Yeniden Refah Partisi Genel Başkanı Fatih Erbakan, Kayseri’de iddialı konuştu.
Konuşmasının önemli bir bölümünü İsrail’in Gazze’ye saldırısına ayıran Erbakan, Babası Merhum Necmettin Erbakan için de geniş bir parantez açtı.
Ve O’nu referans göstererek, bir anlamda, babasının siyasi mirası üzerinden kendi siyasetini anlatmaya çalıştı.
Elbette Necmettin Erbakan’ın oğlu olmak, O’nun siyasi mirasına sahiplenmek için yeterli değil.
Hele de Merhum Erbakan’a karşı bir hareket başlatıp, sonrasında da “Milli Görüş gömleğini çıkardık” diyerek, açık bir şekilde Merhum Erbakan’ı reddedenlerle yol yürürken, Necmettin Erbakan’ın mirasını sahiplenmek ne kadar doğru bir yaklaşım olabilir ki?
Örneğin Merhum Erbakan, tüm itirazlara rağmen, “Siyonist rejimi korumak için” Malatya’ya radar üssü kurulmasına izin verenlerle yan yana gelir miydi?
Örneğin Merhum Erbakan, BOP’un eş başkanı olmaya talip olanlarla bırakın ortak olmayı, selam verir miydi?
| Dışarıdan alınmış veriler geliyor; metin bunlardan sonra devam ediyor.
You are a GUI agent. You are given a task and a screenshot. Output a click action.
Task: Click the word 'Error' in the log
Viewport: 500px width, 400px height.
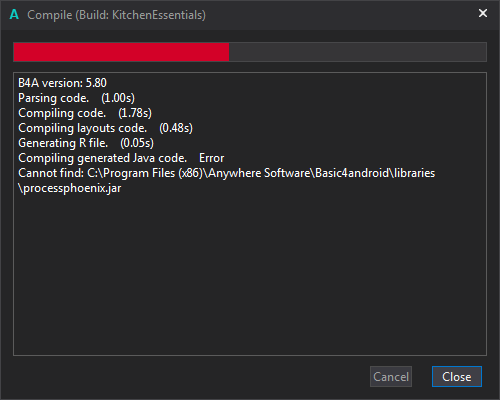click(x=212, y=158)
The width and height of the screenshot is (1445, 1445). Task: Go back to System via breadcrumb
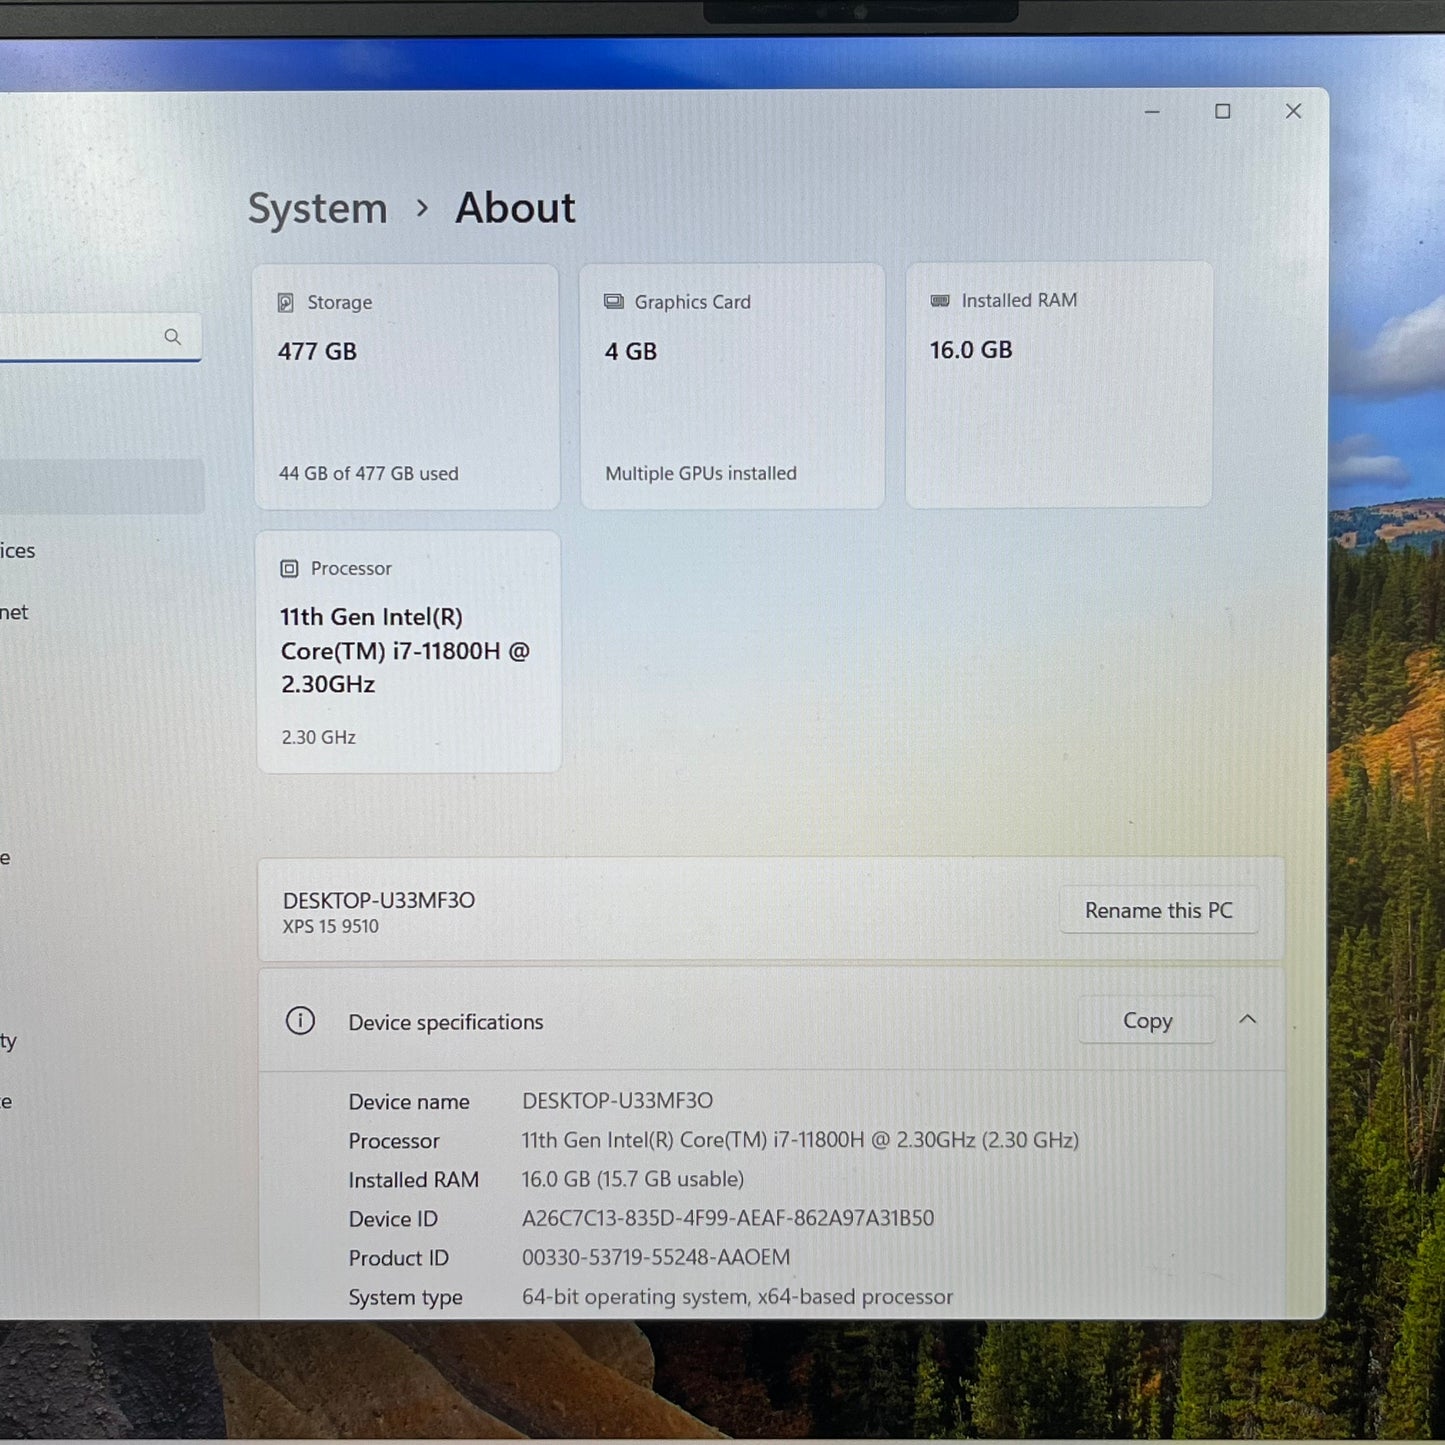click(x=317, y=209)
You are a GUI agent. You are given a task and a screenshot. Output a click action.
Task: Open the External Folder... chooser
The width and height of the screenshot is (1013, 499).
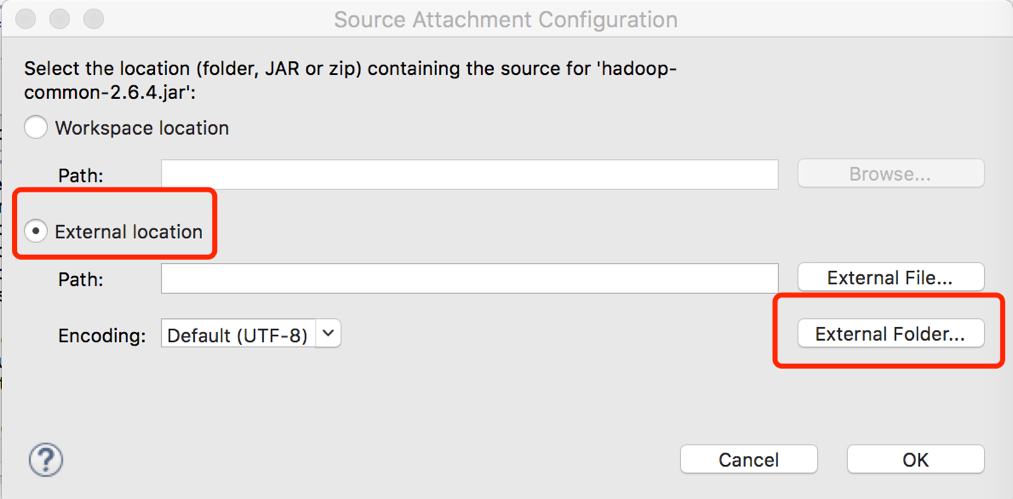[891, 334]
Örneğin Merhum Erbakan, ABD’nin Suriye’deki çıkarları için Türkiye’yi bir bilinmeze sürükleyenlerle yol yürür müydü?
Hiç sanmıyorum.
Bu sadece benim yorumum da değil, Merhum Erbakan’ın, bugün hala sosyal medyada sık sık gündeme gelen açıklamaları, bunun en somut kanıtıdır.
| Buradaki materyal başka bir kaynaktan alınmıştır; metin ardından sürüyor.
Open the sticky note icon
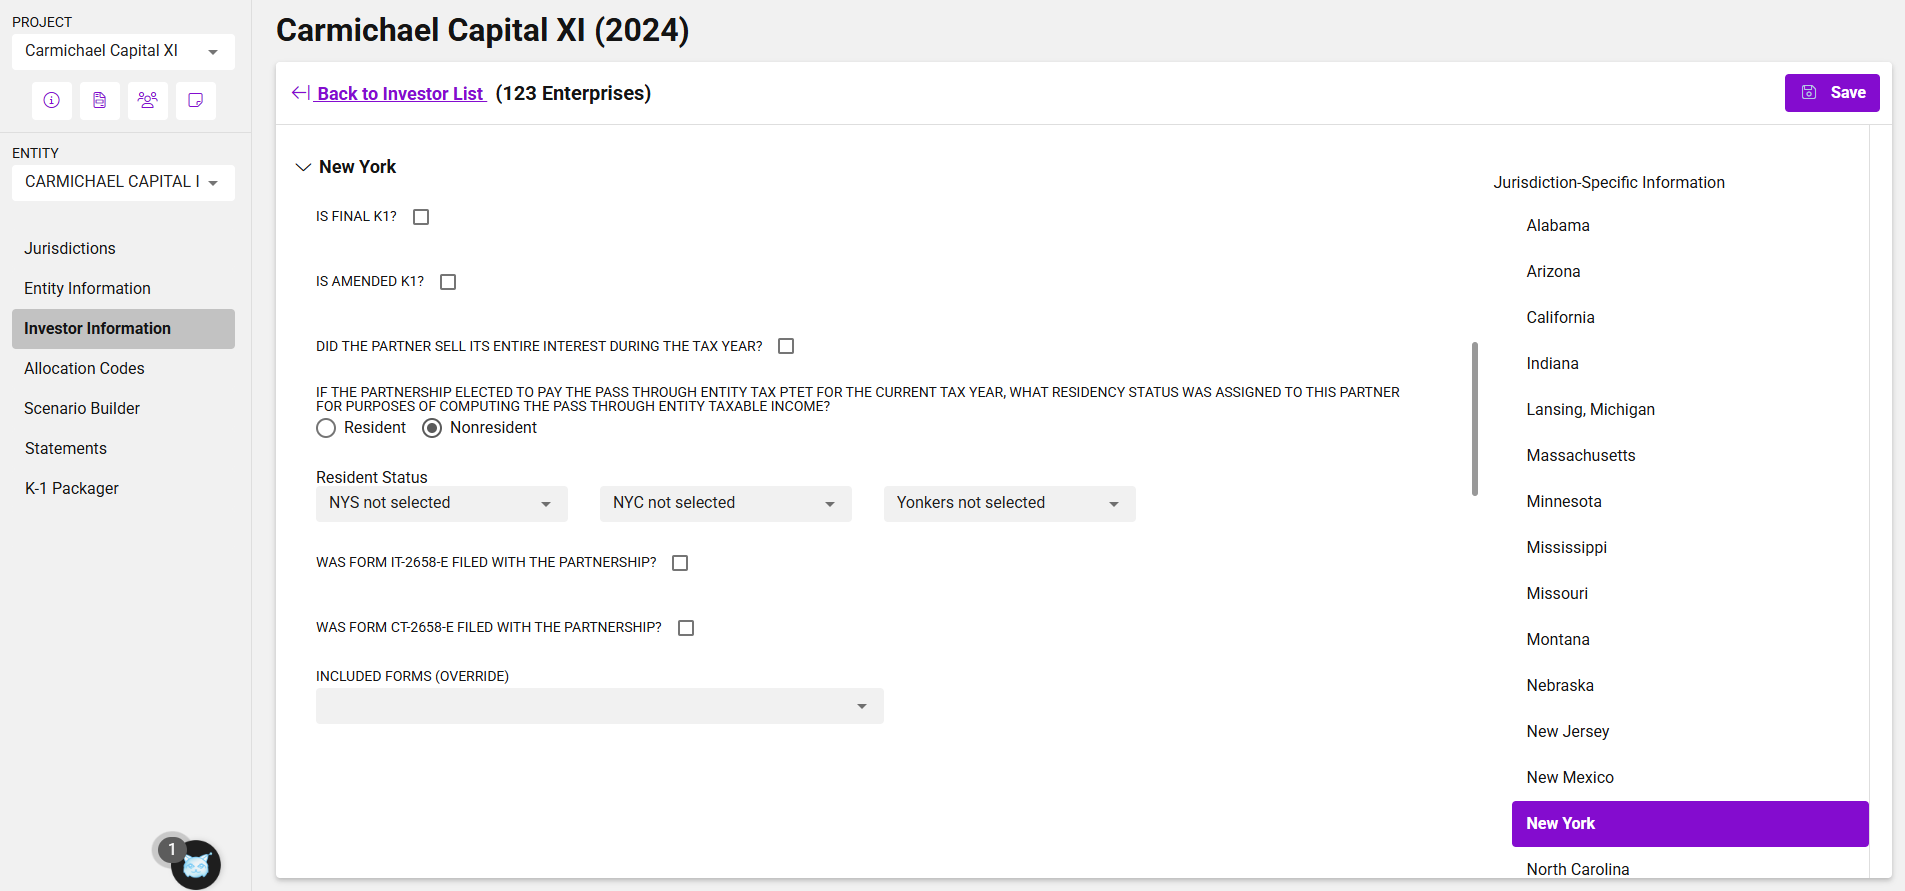 click(196, 100)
Hal böyleyken Fatih Erbakan’ın babasının siyasi mirasını kullanmaya kalkması beyhude bir çaba gibi görünüyor.
Hele de ortada Saadet Partisi gerçeği dururken…
Bir kişinin soy ismini taşımanın, O’nun siyasi mirasına sahip çıkmak için yeterli olmadığını birçok örnekte de gördük.
Ahmet Özal bunu denedi ama başarılı olmadı.
Tuğrul Türkeş, önce parti kurdu olmadı, sonra MHP’ye katıldı olmadı en sonunda AK Parti’de tutundu.
Aydın Menderes, Demokrat Parti’nin devamı olarak görülen Doğru Yol Partisi’nde genel başkanlığa adaylığını koydu ama aday bile olamadı.
Velhasıl, babanızdan size çok şey miras kalabilir ama siyasi mirası belirleyen şey soy isim değil, durduğunuz yerdir.